Dafür spricht entgegen der Ansicht des Betroffenen der Drahtbruch während seiner Vorbeifahrt am Stillieger. Entscheidend ist dabei, dass ein nach achtern stehende Draht des stilliegenden Koppelverbandes gerissen ist. Dieser wird nämlich bei einer Vorbeifahrt sofort einer Belastung ausgesetzt, weil die Bugwelle des vorbeifahrenden Schiffes den Stillieger nach vorne und zur Seit schiebt und dadurch einen nach achtern stehenden Draht spannt. Erfolgt die Vorbeifahrt mit zu hoher Geschwindigkeit oder in zu geringem seitlichen Abstände, so kann die Spannung so stark werden, dass der Draht reißt, und zwar notwendigerweise während der Vorbeifahrt. Weiter spricht für die Schuld des Betroffenen die Tatsache, dass der gebrochene Draht nach den Feststellungen der Wasserschutzpolizei "relativ neu" war. Der Bruch kann also nicht auf den schlechten Zustande des Drahtes beruhen.

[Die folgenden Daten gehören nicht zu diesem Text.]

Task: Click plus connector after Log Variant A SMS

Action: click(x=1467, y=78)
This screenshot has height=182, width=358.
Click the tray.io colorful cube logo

Auf der anderen Seite steht aber nicht fest, ob die von dem Betroffenen gefahrene Geschwindigkeit zu hoch war. Der Betroffene und der Lotse seines Schiffes behaupten, langsam gefahren zu sein. Der Schiffsführer des Stilliegers spricht von "hoher Fahrstufe" des vorbeifahrenden Schiffes. Eine sichere Feststellung ist nicht möglich. Der Seitenabstand während der Vorbeifahrt wird mit etwa 15 m angegeben.
Das erscheint ausreichend. Genaue Feststellungen über die Art der Befestigung des stilliegenden Schiffes sind nicht getroffen worden. Es kann deshalb nicht ausgeschlossen werden, dass die Ursache des Drahtbruches in der Befestigung lag.
Bei einer Gesamtschau halten sich die für und die gegen den Betroffenen sprechenden Umstände die Waage. Es ist deshalb zweifelhaft, ob er die ihm vorgeworfene Ordnungswidrigkeit begangen hat. Dieser Zweifel gebietet den Freispruch des Betroffenen, den auch der Vertreter der Anklagebehörde beantragt hat.
Aus den dargelegten Gründen wird für Recht erkannt:
1. Auf die Berufung des Betroffenen wird der Beschluss des Rheinschifffahrtsgerichts Kehl vom 21.9.1987 dahin abgeändert, dass der Betroffene freigesprochen wird.
2. Der Betroffene hat keine Verfahrenskosten zu tragen.
3. Die Festsetzung der ihm zu erstattenden Kosten und notwendigen Auslagen erfolgt durch das Rheinschifffahrtsgericht Kehl gemäß Artikel 39 der Revidierten Rheinschifffahrtsakte.
Ebenfalls abrufbar unter ZfB 1990 - Nr.1 (Sammlung Seite 1277 f.); ZfB 1990, 1277 f.